The Revolutionary Act Of Us

I watch people. Not in the lurking, over-the-shoulder way—more in the “I wonder what chapter of life they’re in” way.

At a restaurant, I spot a couple, awkward and uncertain. Is it their first date? Third? He keeps smoothing his hair, unaware that eight pounds of gel has already sealed its fate.

At a public pool, I see a seven-year old splashing his grandpa with water. I wonder how many times grandpa is reminded of his own son splashing him at the same pool. Legacy memories being made as long as they can.

At a street corner, a man stands with a bouquet of flowers at a bus stop. Maybe they’re for his ill partner waiting at home. Maybe they’re just for him, a quiet rebellion against the dullness of his own hallway table.
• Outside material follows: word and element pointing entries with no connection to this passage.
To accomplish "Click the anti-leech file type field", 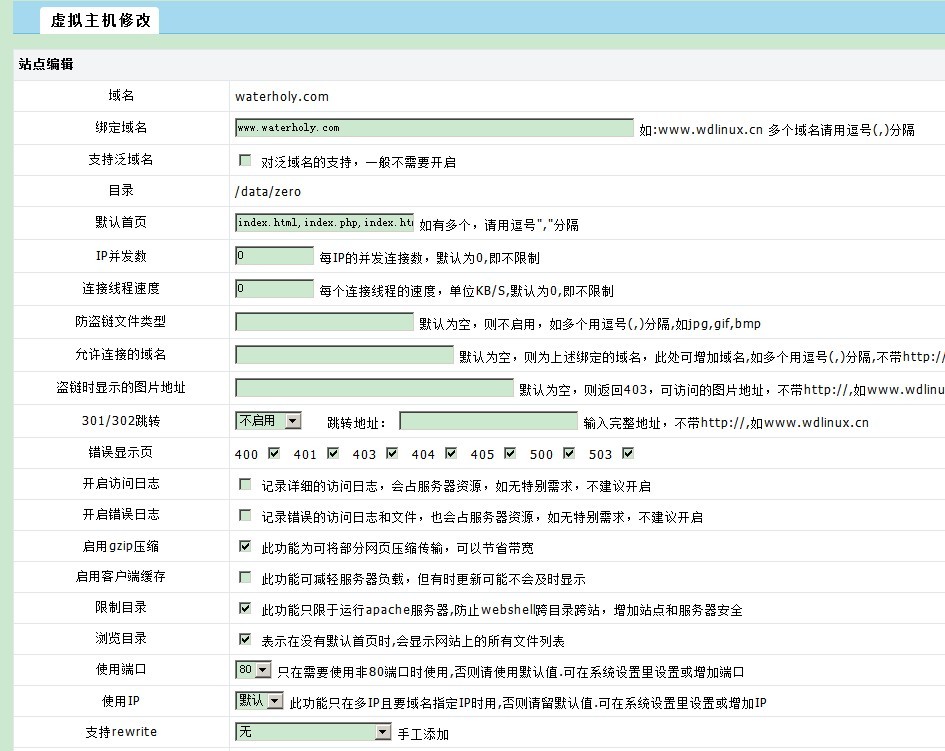I will 324,322.
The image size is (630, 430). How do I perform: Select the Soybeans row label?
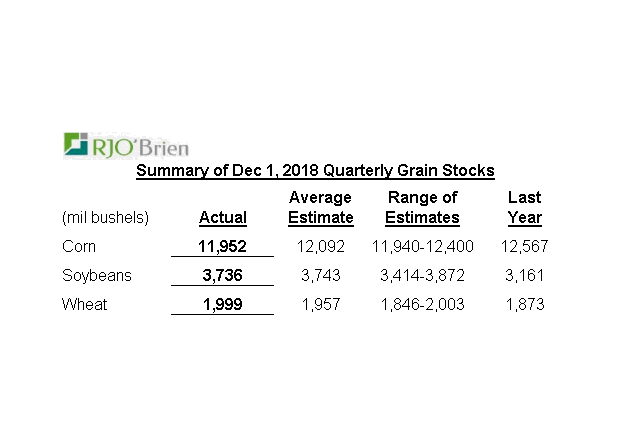(95, 275)
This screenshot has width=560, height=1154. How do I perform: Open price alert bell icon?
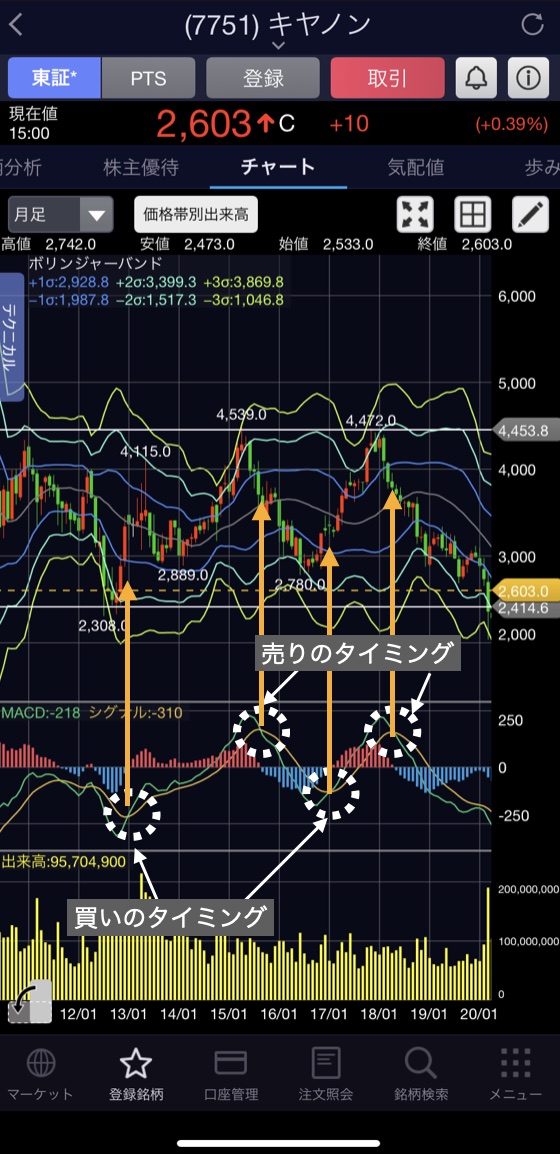[x=476, y=78]
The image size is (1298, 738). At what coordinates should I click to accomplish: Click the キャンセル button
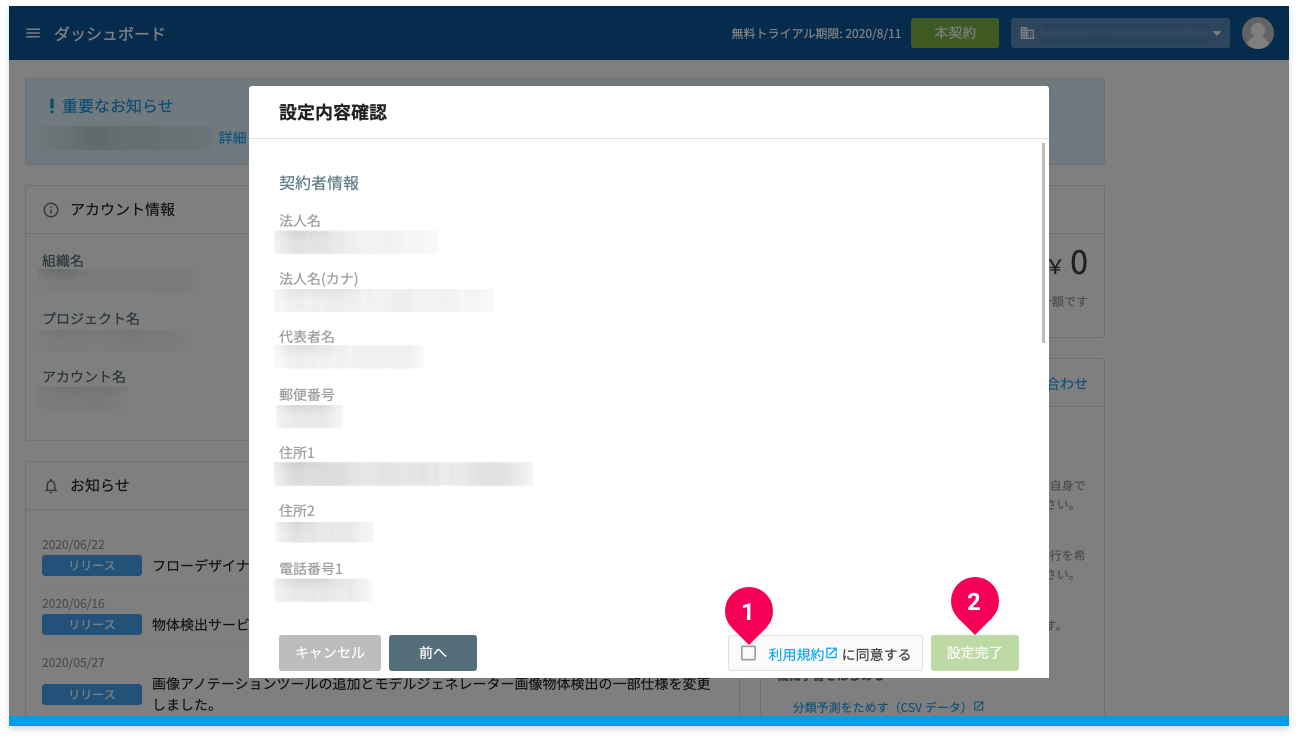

I watch because I love people. I love to witness the stories people often don’t know they are telling. I love the small, everyday miracles—breaths, pulses, atoms—doing what they do without needing to be seen.

But here’s what I don’t love: how so many people today want to shrink our world and others down to a single, colourless and lifeless form. How they might now stare at a snowflake and dismiss it because it doesn’t look the way they think it should. Imagine telling a dog owner their pet is wrong because its fur or shape or size isn’t like the others. You’d better duck.

In a world where voices rage against difference, Canada’s Multiculturalism Act of 1988 feels like a radical document of resistance. A declaration, written into law, that diversity isn’t just tolerated—it’s treasured. “Diversity, equity, and inclusion,” the Act says. “A defining characteristic of Canadian identity.” Bold words.

No, you cannot legislate the inclusion of culture when the colonial ‘founding’ of Canada was achieved by eradicating cultures.

And no, the Act did not address the continued discrimination of underrepresented peoples incarcerated nor did the Act remove the barriers those from non-European cultures still strive to overcome.

But yes. Thirty-seven years ago federally elected politicians believed that this mattered. There was an idea and a belief that inclusion wasn’t just a concept, but a commitment. A time with those before us saw Canada not as a single note tune, but as a multiple instrumented symphony.

So what happened?

When did we trade a multicultural symphony for a monocultural tantrum? When did we go from celebrating difference to fearing it? I could point to the rise of certain leaders, to movements fueled by fear and disinformation. I could point to the algorithms that feed our worst instincts. But the truth is simpler.

I think we stopped noticing the man with the bouquet.
I think we stopped marveling at the first-date jitters.
I think we stopped looking, smelling, admiring, cherishing.

Somewhere along the way, we stopped seeing the magic in ourselves. The snort when we laugh too hard. The little shoulder shimmy when a good song comes on. The lisp we never bothered to hide. The way we always reach for coffee instead of tea. How we work. How we play. How we just are.

We forgot that we are layered, intricate, unexpected. That each of us is a story—a whole, beautiful, tangled story—written in our bones, our DNA, our skin.

And we’ve bought into a lie that sameness is safety. We have swallowed the snake oil while ignoring the snake itself, coiling tighter, whispering that fear is freedom.

But we aren’t free. We’re shouting and bickering and breaking. We’ve convinced ourselves that difference is a threat and sameness is a gift. We’ve settled for scraps when there’s a feast set before us.

We don’t have to. We can remember.

The only way we can truly accept others is to first accept ourselves. Until then, we will keep minimizing, ignoring and pushing against the incredible traits that make us inherently uncommon - the same way we do unto others.

It is a revolutionary act to be accepting of someone’s difference.
It is a revolutionary act to be moved by beauty.
It is a revolutionary act to be unapologetically us.